Your reply should contain nothing except the lines from the one with "This screenshot has width=1432, height=840." through the end of the listing below, reproduced exactly and stripped of pictures.

[Dataset]:
+ + + + +

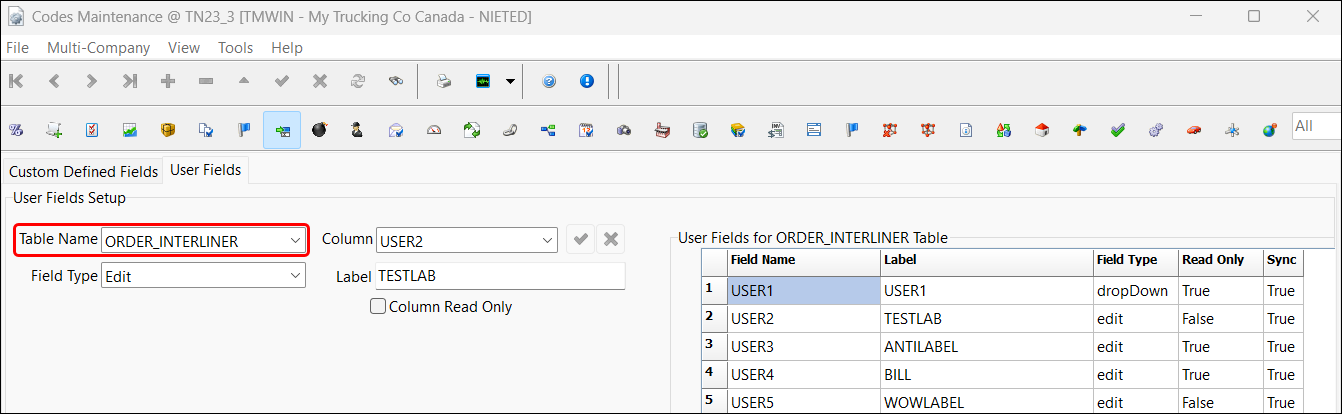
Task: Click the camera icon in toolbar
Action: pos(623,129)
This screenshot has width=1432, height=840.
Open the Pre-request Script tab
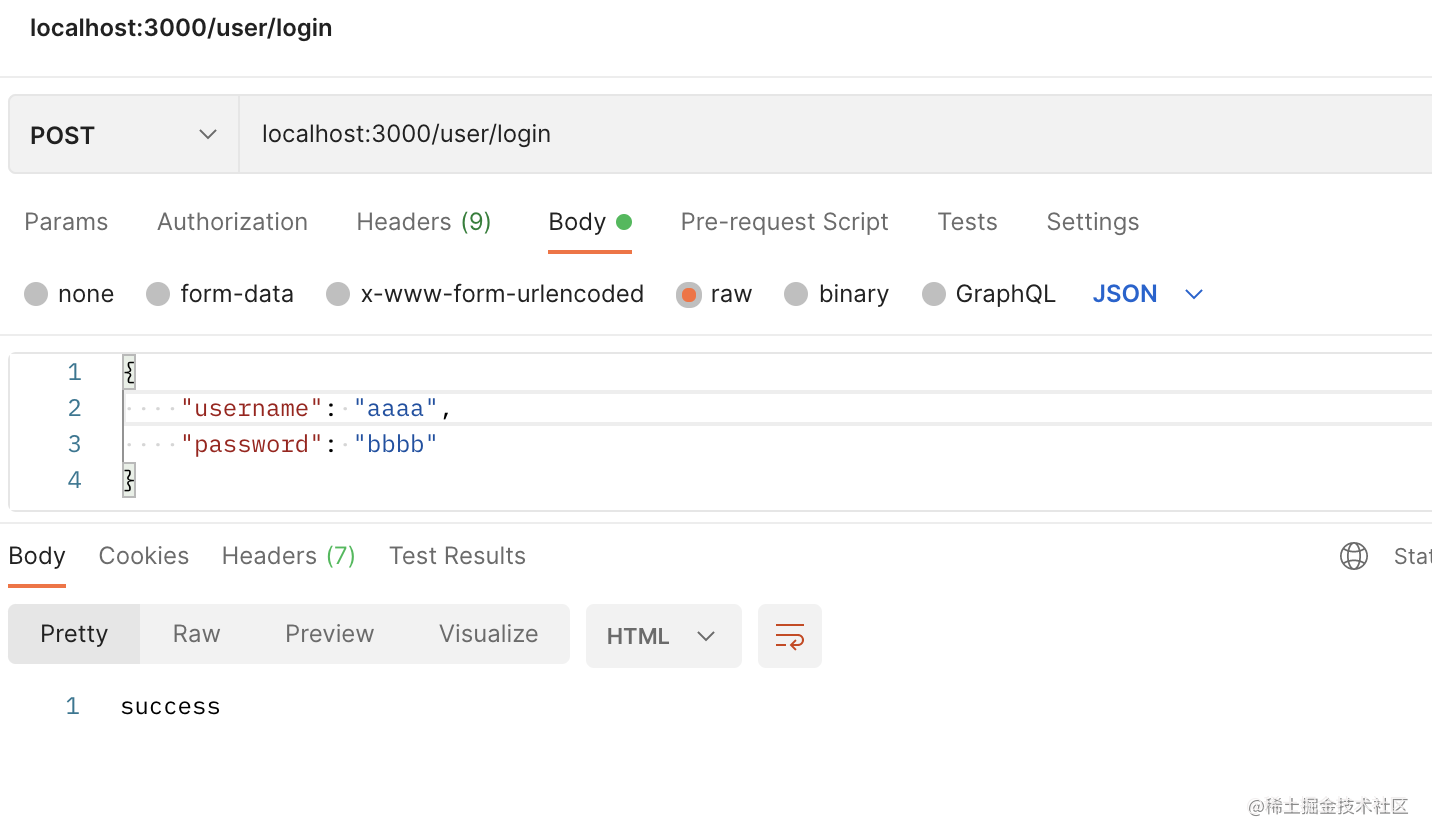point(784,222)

+ + + + +

[Task answer]:
This screenshot has width=1432, height=840.
Open the Pre-request Script tab
point(784,222)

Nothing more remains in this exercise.